**CONSIGNES**:
(1) Recopiez à l'identique, dans l'article sur Confluent, le passage qui va de "Une fois qu’un" jusqu'à "de stockage objet.".
(2) Relevez dans l'article sur Confluent tous les services de stockage désignés par un nom de produit.

Lors de la conférence virtuelle Kafka Summit 2020, Confluent a déroulé son projet Metamorphosis, une initiative lancée en mai dans le but de simplifier le déploiement et le maintien à l’échelle de la plateforme de streaming de données.
L'éditeur s’apprête à ajouter en disponibilité générale un tiers de stockage et l’auto-équilibrage des clusters à sa plateforme logicielle en version 6.0 (Confluent Platform) et à son service cloud managé (Confluent Cloud). Ces deux fonctionnalités ont été présentées en janvier, puis en mai 2020.
Pour rappel, dans sa forme originelle Apache Kafka disposait d’un système de stockage particulièrement limité, ce qui obligeait à concevoir des pipelines spécifiques vers des lacs de données ou des espaces de stockage objet ainsi qu’à développer plusieurs versions d’une application pour exploiter les informations archivées.
Infinite a été présenté comme la solution pour conserver les données de manière illimitée. Confluent y associe deux tiers de stockage basés sur la KIP 405 (Kafka Improvement Proposals) d’Apache Kafka. Depuis Confluent Platform 5.4, chaque broker dispose de son stockage local et peut être associé avec un bucket Amazon S3.
Une fois qu’un broker atteint son débit limite, les données sont automatiquement archivées au sein du stockage distant. Google Cloud Storage, Azure Blob Storage et les systèmes JBOD ne sont pas encore supportés, mais les responsables du projet assurent que la fonctionnalité doit être agnostique du type de stockage objet.
Avec la version 6.0 de Confluent Platform, le tiers de stockage devra fonctionner avec tous les services mentionnés ci-dessus ainsi qu’avec HDFS. Ce n’est pourtant pas une tâche aisée : Addison Huddy, Group Product Manager chez Confluent, remarque lors d’une séance de questions - réponses que chaque système de stockage objet se comporte différemment. Pour anticiper les difficultés, l’éditeur s’associe avec des fournisseurs de stockage objet dans le cloud et sur site.
De son côté, l’auto-équilibrage des clusters doit automatiser le rééquilibrage des partitions entre les brokers « afin d’optimiser le débit de Kafka et la montée à l’échelle des brokers ». Ce système détecte les nouveaux brokers et attribue automatiquement les ressources de stockage au « bon endroit ». « Si vous ajoutez un broker, le système reconnaît la montée à l’échelle. Si vous le retirez il réduit automatiquement la voilure », vante Addison Huddy. Le temps de latence de rééquilibrage passerait de quelques heures à quelques secondes.
Cluster Linking, le pont multicloud et hybride pour Kafka
Les responsables ont surtout introduit Cluster Linking, un système de mirroring de clusters Kafka basé sur le protocole Kafka broker. Celui doit supprimer le besoin de manipuler des systèmes intermédiaires comme Confluent Replicator ou MirrorMaker.

**DONNÉES FOURNIES**:

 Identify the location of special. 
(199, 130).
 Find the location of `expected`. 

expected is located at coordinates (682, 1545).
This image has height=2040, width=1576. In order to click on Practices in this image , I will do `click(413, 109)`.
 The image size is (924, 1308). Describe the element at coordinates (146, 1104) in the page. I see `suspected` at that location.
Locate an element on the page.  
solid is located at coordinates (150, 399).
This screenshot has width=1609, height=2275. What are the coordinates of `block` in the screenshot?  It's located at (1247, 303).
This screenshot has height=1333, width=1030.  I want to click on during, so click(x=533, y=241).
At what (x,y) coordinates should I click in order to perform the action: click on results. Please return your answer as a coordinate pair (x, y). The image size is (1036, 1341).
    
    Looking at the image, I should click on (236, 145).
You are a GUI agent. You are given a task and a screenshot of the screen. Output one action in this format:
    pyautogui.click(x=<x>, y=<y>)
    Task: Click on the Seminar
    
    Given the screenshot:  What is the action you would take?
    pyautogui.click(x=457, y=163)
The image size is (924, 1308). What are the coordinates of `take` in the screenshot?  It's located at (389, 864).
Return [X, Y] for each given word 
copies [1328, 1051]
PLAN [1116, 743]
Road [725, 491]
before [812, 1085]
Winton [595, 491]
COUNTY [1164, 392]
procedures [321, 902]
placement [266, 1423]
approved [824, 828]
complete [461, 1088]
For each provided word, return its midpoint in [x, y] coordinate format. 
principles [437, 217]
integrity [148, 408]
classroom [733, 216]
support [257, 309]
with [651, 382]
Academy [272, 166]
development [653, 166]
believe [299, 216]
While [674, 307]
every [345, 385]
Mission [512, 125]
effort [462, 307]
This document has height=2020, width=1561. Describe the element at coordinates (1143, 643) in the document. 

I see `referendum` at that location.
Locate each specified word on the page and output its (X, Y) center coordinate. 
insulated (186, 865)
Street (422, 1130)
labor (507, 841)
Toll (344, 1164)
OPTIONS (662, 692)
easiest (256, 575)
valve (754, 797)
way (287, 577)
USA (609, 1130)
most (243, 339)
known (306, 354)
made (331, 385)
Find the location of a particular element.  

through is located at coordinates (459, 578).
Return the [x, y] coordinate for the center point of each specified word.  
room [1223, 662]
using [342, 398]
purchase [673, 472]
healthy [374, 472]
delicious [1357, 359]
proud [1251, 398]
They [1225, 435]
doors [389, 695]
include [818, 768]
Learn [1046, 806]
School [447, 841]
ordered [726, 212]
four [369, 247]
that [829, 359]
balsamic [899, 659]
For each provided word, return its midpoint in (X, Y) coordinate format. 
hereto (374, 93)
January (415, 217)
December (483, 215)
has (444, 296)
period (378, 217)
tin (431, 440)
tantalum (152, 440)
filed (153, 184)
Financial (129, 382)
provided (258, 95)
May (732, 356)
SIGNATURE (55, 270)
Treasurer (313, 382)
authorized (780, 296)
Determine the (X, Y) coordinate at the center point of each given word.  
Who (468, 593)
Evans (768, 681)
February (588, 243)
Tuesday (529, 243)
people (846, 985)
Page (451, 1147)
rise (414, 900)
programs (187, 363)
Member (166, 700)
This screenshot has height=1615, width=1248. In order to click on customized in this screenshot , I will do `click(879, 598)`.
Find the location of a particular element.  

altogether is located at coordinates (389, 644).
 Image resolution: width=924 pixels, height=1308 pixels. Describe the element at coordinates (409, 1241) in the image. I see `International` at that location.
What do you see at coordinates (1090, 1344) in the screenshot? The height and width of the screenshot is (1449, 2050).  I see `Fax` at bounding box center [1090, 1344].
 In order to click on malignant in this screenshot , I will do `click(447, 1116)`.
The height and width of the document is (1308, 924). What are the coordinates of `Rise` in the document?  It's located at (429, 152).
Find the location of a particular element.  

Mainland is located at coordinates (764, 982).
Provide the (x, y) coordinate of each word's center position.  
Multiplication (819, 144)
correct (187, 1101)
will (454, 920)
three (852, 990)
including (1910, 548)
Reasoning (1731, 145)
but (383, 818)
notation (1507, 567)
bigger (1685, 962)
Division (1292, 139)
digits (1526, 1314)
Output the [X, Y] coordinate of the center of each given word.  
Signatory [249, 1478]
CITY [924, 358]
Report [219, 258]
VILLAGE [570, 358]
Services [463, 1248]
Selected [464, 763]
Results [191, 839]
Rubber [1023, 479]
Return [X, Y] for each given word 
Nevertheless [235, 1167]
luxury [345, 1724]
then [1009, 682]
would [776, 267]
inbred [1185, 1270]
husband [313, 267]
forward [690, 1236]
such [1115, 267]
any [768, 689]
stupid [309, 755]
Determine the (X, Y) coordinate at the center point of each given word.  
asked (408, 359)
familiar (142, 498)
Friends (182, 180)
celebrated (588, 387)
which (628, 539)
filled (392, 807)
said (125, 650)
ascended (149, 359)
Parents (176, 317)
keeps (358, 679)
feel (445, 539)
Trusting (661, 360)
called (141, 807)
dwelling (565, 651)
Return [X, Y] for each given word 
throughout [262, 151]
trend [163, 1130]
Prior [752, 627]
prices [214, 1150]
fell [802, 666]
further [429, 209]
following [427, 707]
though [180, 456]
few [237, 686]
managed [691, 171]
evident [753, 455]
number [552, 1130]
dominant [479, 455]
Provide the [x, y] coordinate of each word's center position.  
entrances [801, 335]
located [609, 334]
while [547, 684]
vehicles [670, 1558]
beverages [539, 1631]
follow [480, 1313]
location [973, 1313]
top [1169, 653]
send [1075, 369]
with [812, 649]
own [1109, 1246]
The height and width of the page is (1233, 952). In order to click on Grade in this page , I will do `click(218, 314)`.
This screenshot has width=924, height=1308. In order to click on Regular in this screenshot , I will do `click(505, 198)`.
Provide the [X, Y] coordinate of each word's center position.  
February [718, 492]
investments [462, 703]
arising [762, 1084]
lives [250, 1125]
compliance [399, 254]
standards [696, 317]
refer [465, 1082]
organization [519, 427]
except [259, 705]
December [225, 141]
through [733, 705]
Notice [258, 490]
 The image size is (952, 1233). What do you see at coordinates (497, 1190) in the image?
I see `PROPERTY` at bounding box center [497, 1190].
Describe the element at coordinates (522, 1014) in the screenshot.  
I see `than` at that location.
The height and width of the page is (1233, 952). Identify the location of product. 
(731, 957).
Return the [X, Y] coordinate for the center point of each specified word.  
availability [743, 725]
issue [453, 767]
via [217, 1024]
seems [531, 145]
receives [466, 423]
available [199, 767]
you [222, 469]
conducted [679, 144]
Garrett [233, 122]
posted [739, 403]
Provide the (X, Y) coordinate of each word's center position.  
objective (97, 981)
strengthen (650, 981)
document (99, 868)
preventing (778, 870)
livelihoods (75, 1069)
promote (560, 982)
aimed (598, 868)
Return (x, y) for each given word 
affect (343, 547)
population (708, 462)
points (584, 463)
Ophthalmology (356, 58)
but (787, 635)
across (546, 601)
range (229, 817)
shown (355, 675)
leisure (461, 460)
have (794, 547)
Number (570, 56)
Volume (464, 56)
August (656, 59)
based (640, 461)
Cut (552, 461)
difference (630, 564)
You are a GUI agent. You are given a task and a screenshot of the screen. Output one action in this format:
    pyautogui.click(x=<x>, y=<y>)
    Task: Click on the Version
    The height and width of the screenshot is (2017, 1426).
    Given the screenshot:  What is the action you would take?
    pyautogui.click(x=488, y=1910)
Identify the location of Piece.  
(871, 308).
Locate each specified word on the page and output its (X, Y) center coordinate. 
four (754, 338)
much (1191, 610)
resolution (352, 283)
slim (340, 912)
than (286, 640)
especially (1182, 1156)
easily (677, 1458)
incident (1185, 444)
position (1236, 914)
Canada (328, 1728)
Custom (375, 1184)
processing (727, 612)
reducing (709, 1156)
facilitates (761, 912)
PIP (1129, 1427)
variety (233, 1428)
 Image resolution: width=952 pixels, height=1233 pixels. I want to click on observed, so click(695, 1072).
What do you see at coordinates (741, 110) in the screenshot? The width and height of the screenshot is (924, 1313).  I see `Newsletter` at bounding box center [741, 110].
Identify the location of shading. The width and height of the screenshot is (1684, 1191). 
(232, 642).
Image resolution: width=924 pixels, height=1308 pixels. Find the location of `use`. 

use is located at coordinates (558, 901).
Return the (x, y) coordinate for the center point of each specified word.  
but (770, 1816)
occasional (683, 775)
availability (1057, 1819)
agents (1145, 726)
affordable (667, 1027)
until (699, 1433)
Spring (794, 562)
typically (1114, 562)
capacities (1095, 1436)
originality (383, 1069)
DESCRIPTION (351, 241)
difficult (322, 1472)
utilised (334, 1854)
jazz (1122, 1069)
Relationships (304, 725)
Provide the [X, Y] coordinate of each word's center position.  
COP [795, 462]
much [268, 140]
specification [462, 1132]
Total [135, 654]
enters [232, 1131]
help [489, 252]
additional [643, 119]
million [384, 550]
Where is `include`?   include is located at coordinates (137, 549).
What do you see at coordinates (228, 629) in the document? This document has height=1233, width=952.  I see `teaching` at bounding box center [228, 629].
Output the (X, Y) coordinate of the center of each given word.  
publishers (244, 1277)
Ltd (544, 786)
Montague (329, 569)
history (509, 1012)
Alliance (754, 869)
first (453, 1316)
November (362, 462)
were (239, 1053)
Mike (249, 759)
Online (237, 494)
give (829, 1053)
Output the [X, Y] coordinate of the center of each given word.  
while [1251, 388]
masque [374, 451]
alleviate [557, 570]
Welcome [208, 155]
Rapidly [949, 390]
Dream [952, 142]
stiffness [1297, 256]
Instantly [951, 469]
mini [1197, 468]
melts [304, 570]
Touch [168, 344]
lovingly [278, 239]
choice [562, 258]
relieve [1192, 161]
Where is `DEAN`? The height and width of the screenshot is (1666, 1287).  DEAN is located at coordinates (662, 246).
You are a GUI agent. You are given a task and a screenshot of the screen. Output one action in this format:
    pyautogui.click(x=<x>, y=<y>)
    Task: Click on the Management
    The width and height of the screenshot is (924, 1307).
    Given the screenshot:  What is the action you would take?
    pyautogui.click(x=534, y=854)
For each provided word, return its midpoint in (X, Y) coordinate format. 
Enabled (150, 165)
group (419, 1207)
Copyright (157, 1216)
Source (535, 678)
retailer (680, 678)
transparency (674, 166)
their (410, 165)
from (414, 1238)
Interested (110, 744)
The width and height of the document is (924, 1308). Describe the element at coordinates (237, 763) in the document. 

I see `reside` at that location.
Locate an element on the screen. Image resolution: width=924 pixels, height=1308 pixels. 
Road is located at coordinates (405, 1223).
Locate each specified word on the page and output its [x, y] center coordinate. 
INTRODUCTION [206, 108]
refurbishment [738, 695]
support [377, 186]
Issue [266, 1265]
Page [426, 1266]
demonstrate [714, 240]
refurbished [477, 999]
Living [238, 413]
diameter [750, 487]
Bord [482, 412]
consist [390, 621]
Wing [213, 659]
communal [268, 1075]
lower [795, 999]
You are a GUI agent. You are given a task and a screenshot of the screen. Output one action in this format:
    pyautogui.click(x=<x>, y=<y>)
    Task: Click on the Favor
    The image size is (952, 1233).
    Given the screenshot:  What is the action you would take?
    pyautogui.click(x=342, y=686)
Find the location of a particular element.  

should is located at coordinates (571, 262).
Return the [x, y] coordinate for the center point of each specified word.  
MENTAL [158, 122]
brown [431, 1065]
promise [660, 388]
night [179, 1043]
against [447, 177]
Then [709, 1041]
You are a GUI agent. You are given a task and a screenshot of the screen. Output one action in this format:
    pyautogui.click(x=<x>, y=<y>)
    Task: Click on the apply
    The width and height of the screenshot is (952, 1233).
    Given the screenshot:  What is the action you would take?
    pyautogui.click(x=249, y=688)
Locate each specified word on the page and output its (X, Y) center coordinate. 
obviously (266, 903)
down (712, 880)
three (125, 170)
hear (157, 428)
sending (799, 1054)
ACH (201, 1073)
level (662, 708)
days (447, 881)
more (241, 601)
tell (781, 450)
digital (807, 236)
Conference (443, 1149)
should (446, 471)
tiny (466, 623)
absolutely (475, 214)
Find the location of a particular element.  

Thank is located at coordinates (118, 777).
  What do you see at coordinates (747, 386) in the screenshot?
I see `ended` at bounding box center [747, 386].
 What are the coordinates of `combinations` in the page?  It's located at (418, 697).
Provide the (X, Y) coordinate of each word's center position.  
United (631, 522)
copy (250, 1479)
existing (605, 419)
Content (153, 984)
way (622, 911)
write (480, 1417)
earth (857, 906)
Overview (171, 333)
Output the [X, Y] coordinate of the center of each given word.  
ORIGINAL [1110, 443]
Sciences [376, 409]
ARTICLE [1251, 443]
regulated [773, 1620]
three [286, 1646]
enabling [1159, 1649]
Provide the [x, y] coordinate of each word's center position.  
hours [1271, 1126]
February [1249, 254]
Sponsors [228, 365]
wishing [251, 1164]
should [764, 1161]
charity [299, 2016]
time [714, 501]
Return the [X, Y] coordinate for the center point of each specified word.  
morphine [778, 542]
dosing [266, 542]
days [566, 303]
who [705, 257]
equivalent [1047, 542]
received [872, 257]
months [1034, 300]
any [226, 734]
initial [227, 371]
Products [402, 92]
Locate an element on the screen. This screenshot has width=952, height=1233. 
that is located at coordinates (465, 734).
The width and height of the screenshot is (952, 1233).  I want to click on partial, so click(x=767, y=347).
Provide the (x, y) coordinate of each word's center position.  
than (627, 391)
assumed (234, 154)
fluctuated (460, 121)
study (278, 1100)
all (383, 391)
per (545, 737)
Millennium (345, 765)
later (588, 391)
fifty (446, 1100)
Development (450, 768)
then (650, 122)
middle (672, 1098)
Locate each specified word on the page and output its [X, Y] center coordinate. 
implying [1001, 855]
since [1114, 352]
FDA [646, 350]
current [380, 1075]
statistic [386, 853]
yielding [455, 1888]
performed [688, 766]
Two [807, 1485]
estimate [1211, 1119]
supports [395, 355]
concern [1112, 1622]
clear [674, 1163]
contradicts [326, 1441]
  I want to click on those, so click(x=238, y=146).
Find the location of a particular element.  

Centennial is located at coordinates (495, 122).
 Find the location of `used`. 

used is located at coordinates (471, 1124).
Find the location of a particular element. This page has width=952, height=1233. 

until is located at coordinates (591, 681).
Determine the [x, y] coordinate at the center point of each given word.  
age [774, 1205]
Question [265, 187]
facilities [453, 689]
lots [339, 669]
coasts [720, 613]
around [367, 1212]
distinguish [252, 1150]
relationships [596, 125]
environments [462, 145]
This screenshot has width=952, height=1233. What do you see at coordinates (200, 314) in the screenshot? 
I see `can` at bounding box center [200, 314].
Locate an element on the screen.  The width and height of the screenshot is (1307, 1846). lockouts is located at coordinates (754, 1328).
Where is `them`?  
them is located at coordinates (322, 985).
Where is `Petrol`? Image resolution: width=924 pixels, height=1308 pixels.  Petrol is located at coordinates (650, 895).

**RÉPONSES ATTENDUES**:
(1)
Une fois qu’un broker atteint son débit limite, les données sont automatiquement archivées au sein du stockage distant. Google Cloud Storage, Azure Blob Storage et les systèmes JBOD ne sont pas encore supportés, mais les responsables du projet assurent que la fonctionnalité doit être agnostique du type de stockage objet.

(2) Amazon S3, Google Cloud Storage, Azure Blob Storage, HDFS